Evaṁ paramparā-prāptam imaṁ rājarṣayo viduḥ (BG 4.2). Tam olarak böyle. Burada ki güneş Tanrının yaradılışının önemsiz bir parçası. Ve güneşin çokca parıltısı var, bedensel ışınları ki bu da tüm evreni aydınlatıyor ve ısıtıyor. Bunu yadsıyamazsınız. Güneşin pozisyonu bu. Ve her biri bu güneşten daha büyük olan milyonlarca ve trilyonlarca güneş var. Bu en küçük güneş. Daha da büyük, daha büyük güneşler var. Öyleyse bedensel ışınların ne olduğunu anlayabiliriz. Zor olan birşey yok. Kṛṣṇa'nın bu bedensel ışınlarına Brahman denilir. Yasya prabhā prabhavato jagad-aṇḍa-koṭi-koṭiṣu vasudhādi-vibhūti-bhinnam, tad brahma: (Bs. 5.40) "O prabhā, Brahman'dır."

Dolayısıyla benzer şekilde Kṛṣṇa'da herkesin kalbinde mevcut, yerleşik. Bu gayri şahsi yayılımdır. Tıpkı güneş ışığının güneş ışınlarının gayri şahsi yayılımı olduğu gibi, aynı şekilde Brahman parlaklığı da Kṛṣṇa'nın bedensel ışınlarının gayri şahsi yayılımıdır. Ve Onun heryerde mevcudiyet gösterdiği kısmıdır, aṇḍāntara-stha-paramāṇu-cayāntara-stham... (Bs. 5.35). O bu evrenin içindedir. O kalbinizde, benim kalbimde. O herşeyin içindedir. "Herşey" atomun bile içinde olduğu anlamına gelir, paramāṇu. Bu Onun Paramātmā özelliğidir. Ve en son ve nihai özelliği Kṛṣṇa'nın şahsi bedenidir. Sac-cid-ānanda-vigrahaḥ. Īśvaraḥ paramaḥ kṛṣṇaḥ sac-cid-ānanda-vigrahaḥ (Bs. 5.1).
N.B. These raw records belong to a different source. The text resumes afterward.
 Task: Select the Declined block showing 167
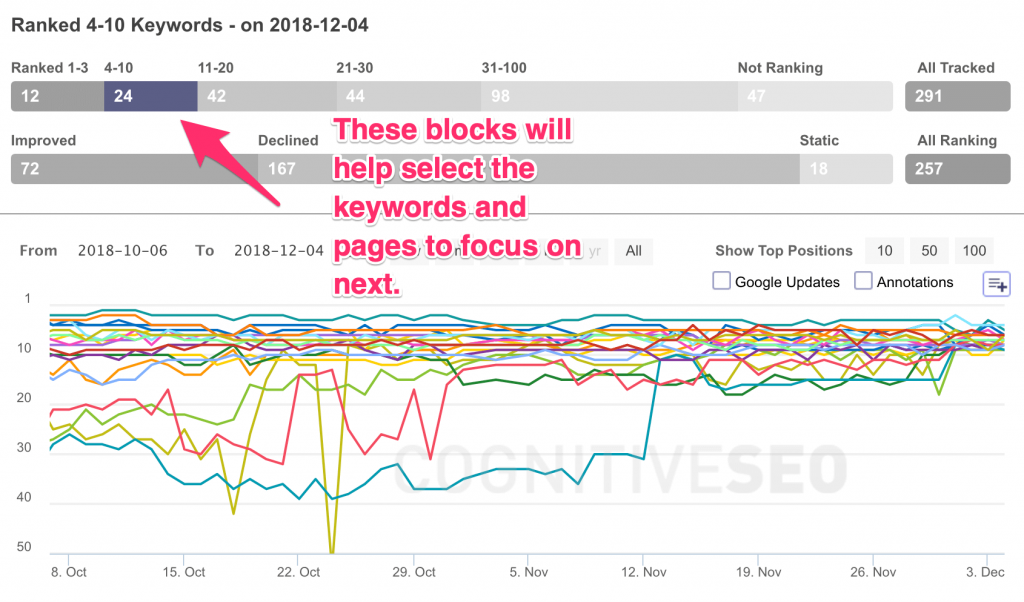point(529,169)
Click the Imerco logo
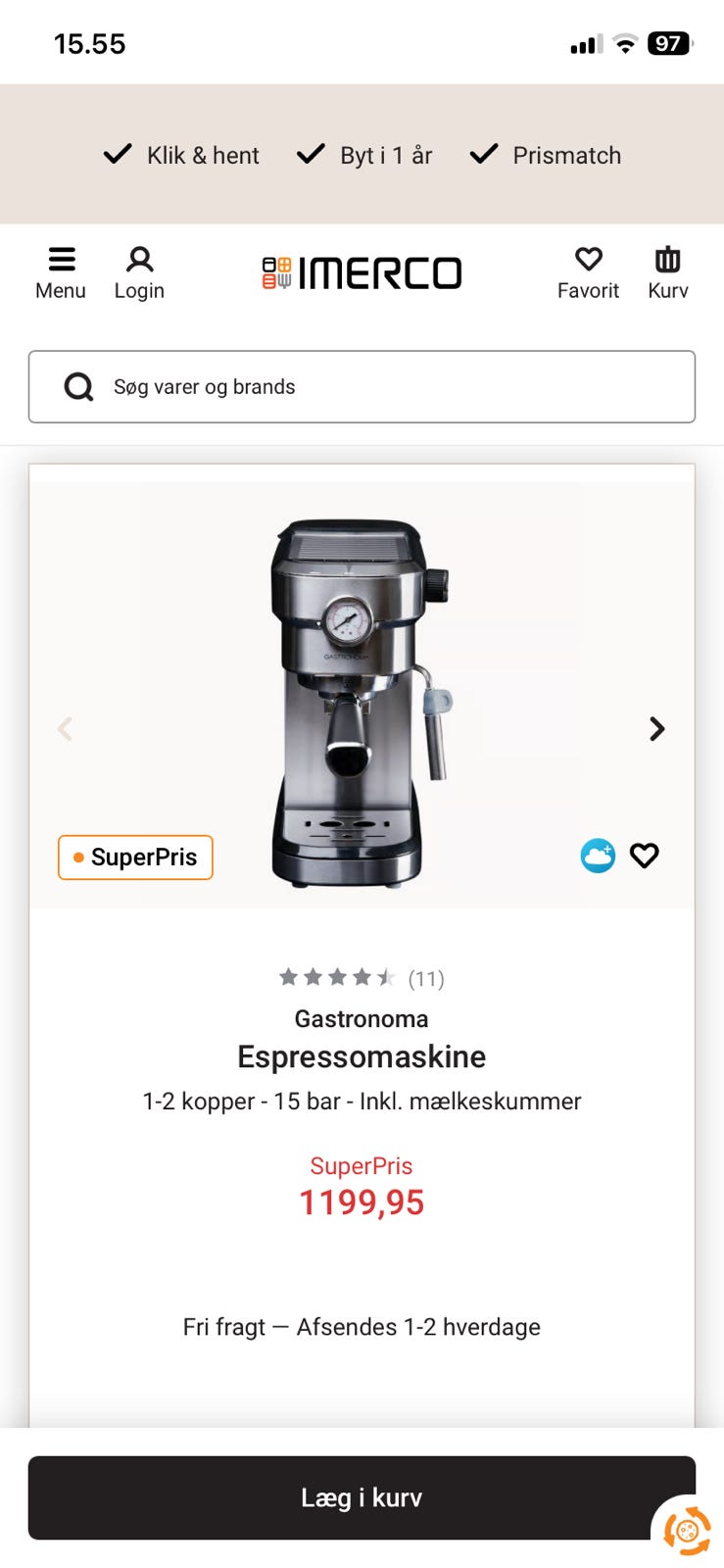This screenshot has width=724, height=1568. pyautogui.click(x=362, y=273)
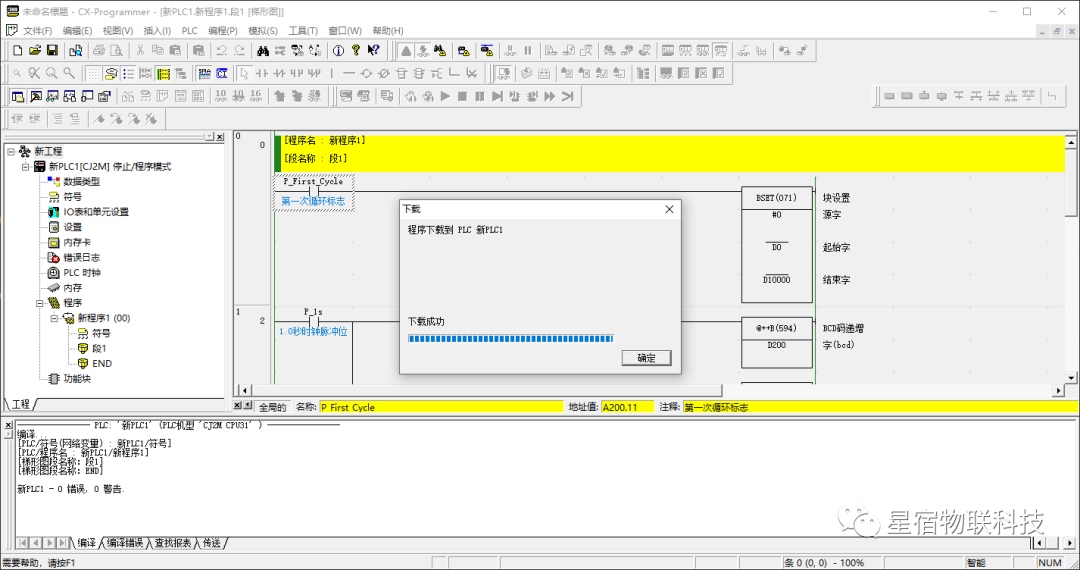Click the Print icon in toolbar

[x=99, y=50]
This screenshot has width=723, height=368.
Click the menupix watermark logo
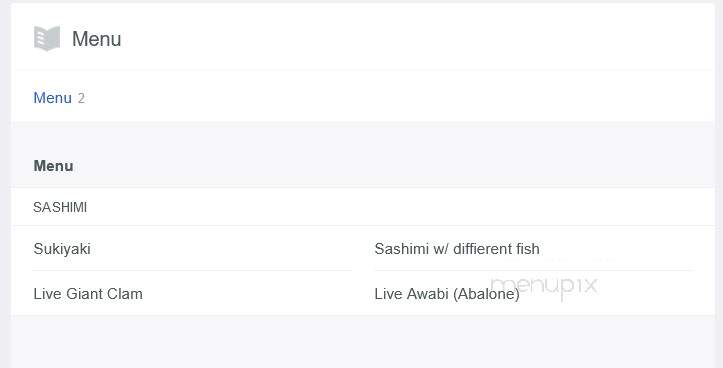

Vigrahaḥ form anlamına gelir. Bu form bizimki gibi değildir. O sat, cit, ānandadır. Aynı zamanda bedenin de üç özelliği vardır. Sat ebedi anlamına gelir. Bu yüzden Onun bedeni bizim bedenimizden ayrıdır. Bizim bu bedenimiz tarih içersinde ebediyet göstermemiştir. Bu beden anne ve baba tarafından yaratıldığında bir tarihi, başlangıcı var. Ve bu beden sona erdiği, yok olduğu zaman başka bir tarih var. Dolayısıyla tarihler arasındaki herşey, o tarihtir. Lakin Kṛṣṇa böyle değildir. Anād. Kṛṣṇa'nın bedeninin ne zaman başladığını tahmin edemezsiniz. Anādi. Ādi, yine ādi. O herkesin başlangıcıdır. Anādi. Onun Kendisi anādidir; hiç kimse Onun başlangıç tarihini bulamaz. O tarihin ötesindedir. Yine de O herkesin başlangıcıdır. Tıpkı babamın benim bedenimin başlangıcı olduğu gibi. Baba benim bedenimin ya da sizin, herkesin bedeninin başlangıç sebebidir. Bu yüzden Onun başlangıcı yoktur, Onun babası yoktur, lakin O yüce babadır. Hristiyan anlayışı, anlayış bu: Tanrı yüce babadır. Bu bir gerçek, çünkü O herkesin başlangıcıdır. Janmādy asya yataḥ: (SB 1.1.1) "Her ne varlık bulduysa, o Kṛṣṇa'dandır." Bu Bhagavad-gītā'da ifade edilir. Aham ādir hi devānām (BG 10.2). Devatālar... Bu brahmāṇḍa Brahmā'ya ait yaradılıştır. Ona yarıtanrılardan biri denilir. Yani Kṛṣṇa der ki, aham ādir hi devānām, "Ben devatāların, yarıtanrıların başlangıcıyım." Dolayısıyla eğer Kṛṣṇa'yı bu şekilde çalışacak olursanız, o zaman daiva, ilahi olursunuz. İlahi.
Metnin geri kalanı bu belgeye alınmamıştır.